Ingredients:
- Paneer - 200gm
- Capsicum - 1 big
- Oil - 3 tbsp
- Coriander Seeds - 2 tsp
- Dry Red Chillies - 3 medium
- Onion - 2 medium
- Garlic cloves - 8
- Ginger - 1 inch piece
- Cloves - 4 nos.
- Cinnamon - 1 inch stick (2 nos.)
- Bay Leaf - 2 nos.
- Turmeric powder - 1/2 tsp
- Red Chilli Powder - 1 tsp
- Salt to taste
- Kasuri Methi - 1 tsp
- Tomato - 3 small
- Water - 1/2 cup
- Coriander leaves for garnish
Preparation:
- Slice paneer into 2 inch long pieces.
- Slice capsicum into 2 inch long pieces.
- Slice onion into long pieces.
- Smash ginger and garlic and make a fine paste.
- Heat the coriander seeds and dry red chillies slightly and crush them in a mixer.
- Heat oil in a kadhai, toss the capsicum in it slightly, remove and keep aside.
- Add crushed coriander seeds and red chillies to the remaining oil and saute them on a low flame.Add some extra oil if required.
- Add the cloves and the cinnamon sticks and heat till the aroma comes out.
- Add the chopped onion, bay leaves and salt, and fry until the onion turns golden-brown.
- Add the ginger garlic paste and saute till golden brown.
- Add the turmeric powder.
- Add red chilli powder and fry for 2 minutes.

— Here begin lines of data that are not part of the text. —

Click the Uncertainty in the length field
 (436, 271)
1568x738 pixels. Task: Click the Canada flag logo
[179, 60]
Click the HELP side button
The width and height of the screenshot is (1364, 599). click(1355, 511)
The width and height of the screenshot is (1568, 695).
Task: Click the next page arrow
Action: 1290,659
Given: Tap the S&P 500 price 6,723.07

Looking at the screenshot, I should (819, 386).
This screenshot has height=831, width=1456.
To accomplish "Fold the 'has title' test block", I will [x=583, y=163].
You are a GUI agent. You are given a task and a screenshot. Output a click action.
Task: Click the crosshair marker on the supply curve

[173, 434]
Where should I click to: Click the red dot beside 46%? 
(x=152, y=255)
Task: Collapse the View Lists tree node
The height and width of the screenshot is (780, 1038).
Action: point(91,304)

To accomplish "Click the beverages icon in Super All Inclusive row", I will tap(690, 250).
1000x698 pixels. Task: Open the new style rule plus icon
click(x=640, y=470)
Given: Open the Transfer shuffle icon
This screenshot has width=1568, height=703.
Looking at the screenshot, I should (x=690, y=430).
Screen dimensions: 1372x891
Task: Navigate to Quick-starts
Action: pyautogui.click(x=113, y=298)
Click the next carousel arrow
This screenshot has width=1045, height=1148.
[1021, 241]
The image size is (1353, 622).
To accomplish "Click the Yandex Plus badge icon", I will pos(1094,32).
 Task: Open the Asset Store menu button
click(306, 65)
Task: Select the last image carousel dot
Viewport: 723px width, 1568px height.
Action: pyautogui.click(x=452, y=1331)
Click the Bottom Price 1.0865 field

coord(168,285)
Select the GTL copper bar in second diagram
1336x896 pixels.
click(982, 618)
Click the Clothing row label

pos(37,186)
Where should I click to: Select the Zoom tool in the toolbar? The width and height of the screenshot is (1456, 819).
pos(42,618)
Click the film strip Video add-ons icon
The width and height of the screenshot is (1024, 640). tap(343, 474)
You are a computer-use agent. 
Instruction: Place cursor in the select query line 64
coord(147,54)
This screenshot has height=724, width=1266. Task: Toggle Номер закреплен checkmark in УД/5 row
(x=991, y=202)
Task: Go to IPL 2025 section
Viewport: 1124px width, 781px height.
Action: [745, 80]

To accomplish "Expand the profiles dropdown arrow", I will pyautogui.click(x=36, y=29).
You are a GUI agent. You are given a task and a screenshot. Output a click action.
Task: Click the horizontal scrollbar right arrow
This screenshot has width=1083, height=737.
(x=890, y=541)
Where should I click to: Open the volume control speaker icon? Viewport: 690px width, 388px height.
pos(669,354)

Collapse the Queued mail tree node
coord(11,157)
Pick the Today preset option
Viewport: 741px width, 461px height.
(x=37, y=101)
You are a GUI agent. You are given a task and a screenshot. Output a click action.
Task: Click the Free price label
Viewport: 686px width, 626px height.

- Add kasuri methi and saute.
- Add the capsicum.
- Add the cut tomatoes, pour little water and cook until the tomatoes are done.Stir occasionally.
- Add the paneer and saute for 2 minutes, until the paneer is cooked. Stir occasionally.
- Add the chopped coriander leaves and mix well.
- Serve hot with chapattis or rotis.